Parafrasando Amleto
Amare o non amare, questo è il dilemma.
E' meglio cedere all'amore tutto il nostro rispetto e amando soffrire nell'animo per un ideale puro o indegno o con cinismo afferrarlo, goderlo, indi senza mai volgere il capo gittarlo.
Amare... sognare forse, nient'altro e, in questo sogno che vuol essere senza fine, è bene non sorpassare mai la soglia del ritorno. - E' un pensiero da considerare attentamente "amare in sogno" - Il risveglio è l'intoppo, ed in questo, vi è la morte dei nostri sogni più belli perché,rientrando, pongono la parola fine. E' il retaggio che paghiamo in codesta gravosa vita.

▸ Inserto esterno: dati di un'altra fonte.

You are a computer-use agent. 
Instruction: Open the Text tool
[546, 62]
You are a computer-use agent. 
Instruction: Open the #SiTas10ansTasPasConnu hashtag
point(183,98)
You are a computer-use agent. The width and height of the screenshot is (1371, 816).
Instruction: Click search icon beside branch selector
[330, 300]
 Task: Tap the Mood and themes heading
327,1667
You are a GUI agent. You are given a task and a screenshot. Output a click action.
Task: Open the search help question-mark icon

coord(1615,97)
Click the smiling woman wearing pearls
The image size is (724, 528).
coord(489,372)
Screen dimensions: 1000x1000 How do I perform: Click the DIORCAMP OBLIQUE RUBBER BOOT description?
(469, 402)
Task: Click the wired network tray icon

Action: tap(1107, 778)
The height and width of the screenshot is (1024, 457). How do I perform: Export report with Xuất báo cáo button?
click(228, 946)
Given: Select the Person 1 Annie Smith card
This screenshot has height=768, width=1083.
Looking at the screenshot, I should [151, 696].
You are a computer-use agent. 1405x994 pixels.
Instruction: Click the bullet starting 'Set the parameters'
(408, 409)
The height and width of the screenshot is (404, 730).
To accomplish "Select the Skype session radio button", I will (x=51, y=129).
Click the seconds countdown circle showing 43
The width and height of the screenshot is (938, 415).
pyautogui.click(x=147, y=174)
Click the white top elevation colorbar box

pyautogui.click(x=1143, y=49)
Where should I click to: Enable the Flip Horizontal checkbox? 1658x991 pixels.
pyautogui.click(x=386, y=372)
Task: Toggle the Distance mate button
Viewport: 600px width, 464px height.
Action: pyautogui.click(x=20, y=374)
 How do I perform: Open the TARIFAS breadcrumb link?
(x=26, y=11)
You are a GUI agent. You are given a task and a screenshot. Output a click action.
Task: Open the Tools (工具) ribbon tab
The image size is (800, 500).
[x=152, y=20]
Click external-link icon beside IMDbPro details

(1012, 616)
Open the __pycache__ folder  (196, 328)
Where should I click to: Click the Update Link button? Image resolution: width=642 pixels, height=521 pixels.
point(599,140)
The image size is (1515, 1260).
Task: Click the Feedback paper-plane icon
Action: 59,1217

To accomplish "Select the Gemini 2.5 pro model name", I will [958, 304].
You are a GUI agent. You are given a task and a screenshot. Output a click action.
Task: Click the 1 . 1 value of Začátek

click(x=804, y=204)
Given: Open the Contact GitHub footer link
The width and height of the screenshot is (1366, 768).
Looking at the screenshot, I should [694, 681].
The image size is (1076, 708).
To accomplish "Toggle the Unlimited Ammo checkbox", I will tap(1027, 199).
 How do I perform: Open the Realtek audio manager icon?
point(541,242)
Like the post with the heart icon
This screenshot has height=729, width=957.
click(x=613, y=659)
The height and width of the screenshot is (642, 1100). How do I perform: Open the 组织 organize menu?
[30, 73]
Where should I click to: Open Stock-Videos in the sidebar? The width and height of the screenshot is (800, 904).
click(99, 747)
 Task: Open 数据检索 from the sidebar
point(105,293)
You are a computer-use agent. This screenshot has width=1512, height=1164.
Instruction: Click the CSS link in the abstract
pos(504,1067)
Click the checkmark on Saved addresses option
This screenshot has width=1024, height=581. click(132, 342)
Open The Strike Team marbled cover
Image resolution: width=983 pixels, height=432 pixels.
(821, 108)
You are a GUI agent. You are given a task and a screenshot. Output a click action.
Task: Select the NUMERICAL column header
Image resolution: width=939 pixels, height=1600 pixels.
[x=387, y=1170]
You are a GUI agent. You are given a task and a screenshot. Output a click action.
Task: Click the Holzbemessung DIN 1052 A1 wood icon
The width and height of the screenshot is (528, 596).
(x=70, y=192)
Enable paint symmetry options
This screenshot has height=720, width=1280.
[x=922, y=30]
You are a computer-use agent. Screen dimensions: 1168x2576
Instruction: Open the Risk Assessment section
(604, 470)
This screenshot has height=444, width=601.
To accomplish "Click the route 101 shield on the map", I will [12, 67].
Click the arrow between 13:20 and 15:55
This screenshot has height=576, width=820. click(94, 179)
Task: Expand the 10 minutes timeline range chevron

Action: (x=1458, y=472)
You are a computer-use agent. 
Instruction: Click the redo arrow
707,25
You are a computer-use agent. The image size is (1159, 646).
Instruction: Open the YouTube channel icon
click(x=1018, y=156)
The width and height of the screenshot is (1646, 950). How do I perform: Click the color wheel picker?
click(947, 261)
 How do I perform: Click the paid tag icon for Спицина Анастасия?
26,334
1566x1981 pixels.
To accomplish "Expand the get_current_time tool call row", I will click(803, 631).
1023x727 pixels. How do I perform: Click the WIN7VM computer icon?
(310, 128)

Chi mai sopporterebbe un amore proibito, ma che in esso è vita, il disprezzo di sguardi insolenti, ammiccanti... condannato dal falso perbenismo, vituperato da una morale apparente... chi sopportare potrebbe questi fardelli se il sogno nell'amato non acquietasse l'animo suo, restandone avvinghiato.
Se chi nell'amore sente il suo richiamo e in piena libertà, per una volta, soltanto una, desiderasse volare là, dove non vi è età alcuna... restandovi felice, viaggiatore senza ritorno.
Ma... l'egoismo accompagnato da un etica coscienziosa ci fa tutti vili ed il sognato e desiderato bene calpestiamo, distruggiamo, indietro lo rigettiamo e come ipocriti nel nostro vivere quotidiano sopra ad altri ci adagiamo. - Però...
se pur tardi il vero amore troviamo, eh!.. in quel sogno moriamo.
Quindi, all'amare o non amare abbisogna il sognare, ed i sogni si amplificano in queste realtà amare. Perciò, che senso hanno le frontiere d'amore imposte da giudici dozzinali se... ESSERE E' AMARE O NON ESSERE, ESISTENDO, NON AMARE! Questo è il problema!